The proportion of Australian general practitioner (GP) clinics participating in bulk billing has significantly increased following new incentives introduced by the federal government in November 2025. According to an analysis by the online health directory Cleanbill, the rate of fully bulk-billing clinics has risen to 40.2%, nearly doubling from 20.7% the previous year.

The Albanese government implemented an additional 12.5% payment on Medicare benefits for clinics that bulk bill all eligible patients for all eligible services. Previously, only children under 16 and Commonwealth concession card holders qualified for most incentives.
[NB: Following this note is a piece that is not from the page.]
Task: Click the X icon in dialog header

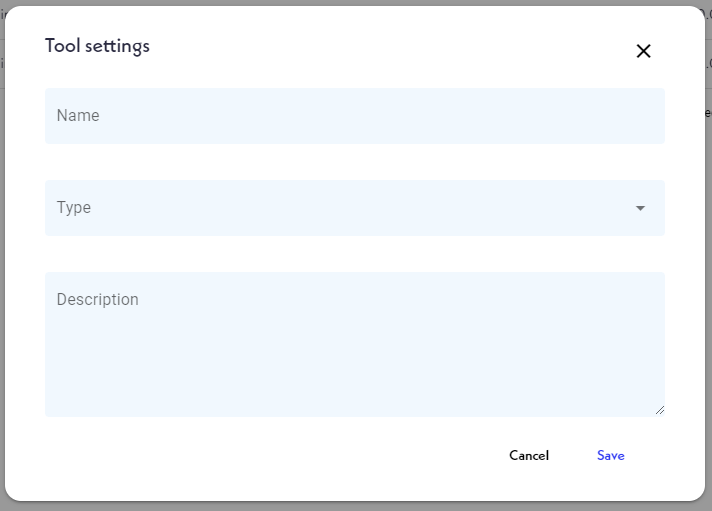Action: coord(643,51)

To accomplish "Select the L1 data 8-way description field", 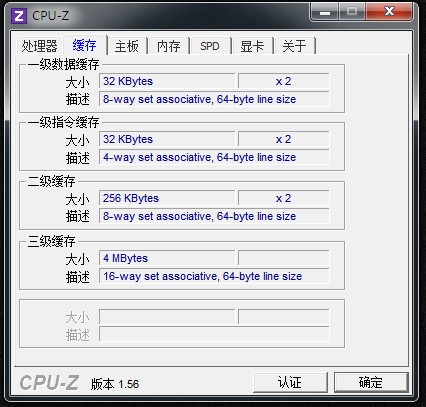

This substantial change aims to encourage greater participation in bulk billing, which minimizes out-of-pocket costs for patients.

Between November 1 and December 15, 2025, Cleanbill contacted 6,877 clinics, discovering that 1,007 had transitioned from private or mixed billing to full bulk billing since the beginning of the year. However, the analysis also highlights significant geographical disparities in bulk billing rates across Australia.

In the Australian Capital Territory (ACT), 96% of GP clinics reported accepting new patients, a criterion for inclusion in the survey. Yet, only about 12 of the 101 clinics that responded indicated they were fully bulk billing. In contrast, Western Australia saw 95% of clinics stating they accepted new patients, but only 19.8% of 657 contacted clinics reported fully bulk billing.

The situation varied in other states as well, with 51.9% of the 2,342 clinics in New South Wales fully bulk billing, compared to 43.6% in Victoria. While the data reveals a rise in bulk billing, it also indicates a 13.5% increase in out-of-pocket costs for patients who are not covered by bulk billing. The average total cost of a standard GP consultation now exceeds $100 in the ACT and Tasmania, resulting in out-of-pocket expenses averaging $58 and $61 respectively.

Federal Health Minister Mark Butler expressed skepticism regarding some of the findings from the Cleanbill analysis. He stated, “specific data contained in the Cleanbill analysis cannot be relied upon and should not be reported as accurate.” Butler pointed out that the government’s own data revealed that since November, over 3,200 practices had transitioned to fully bulk billing, with almost 1,200 of these being previously mixed billing practices.

In addition to incentivizing bulk billing, the government is pursuing other measures to enhance access to healthcare, such as the establishment of Medicare urgent care clinics and the launch of 1800Medicare, a free nationwide health advice line available 24/7.

Despite the positive trends in bulk billing, Peter Breadon, the health program director at the Grattan Institute, noted that the incentives do not resolve deeper structural issues within general practice. He emphasized that access to care continues to vary significantly by location, often leaving the most vulnerable patients underserved. “This doesn’t really deal with the supply and distribution of care,” Breadon commented, suggesting that a different funding model is necessary to support clinics catering to disadvantaged and low-income patients.

He further criticized the shift in the bulk billing incentive, which now applies to all patients rather than prioritizing those in greatest need. “It used to be that the bulk-billing incentive was tied to looking after concession card holders or children. That was one of the only mainstream parts of the GP funding system that explicitly prioritised disadvantaged patients,” Breadon explained. He argued that while Australia offers greater bulk-billing incentives to rural areas, the recent changes represent a backward step in aligning funding with patient need.

Breadon also highlighted that the data from Cleanbill is based on clinic responses at a specific time, and more comprehensive Medicare data from the health department would provide a clearer picture over time. He emphasized the need for a fundamental shift in GP funding, including voluntary models that offer clinics flexible patient budgets that increase for seeing sicker and poorer patients. “Funding should follow need,” he asserted. “If anything, the recent changes move us away from that.”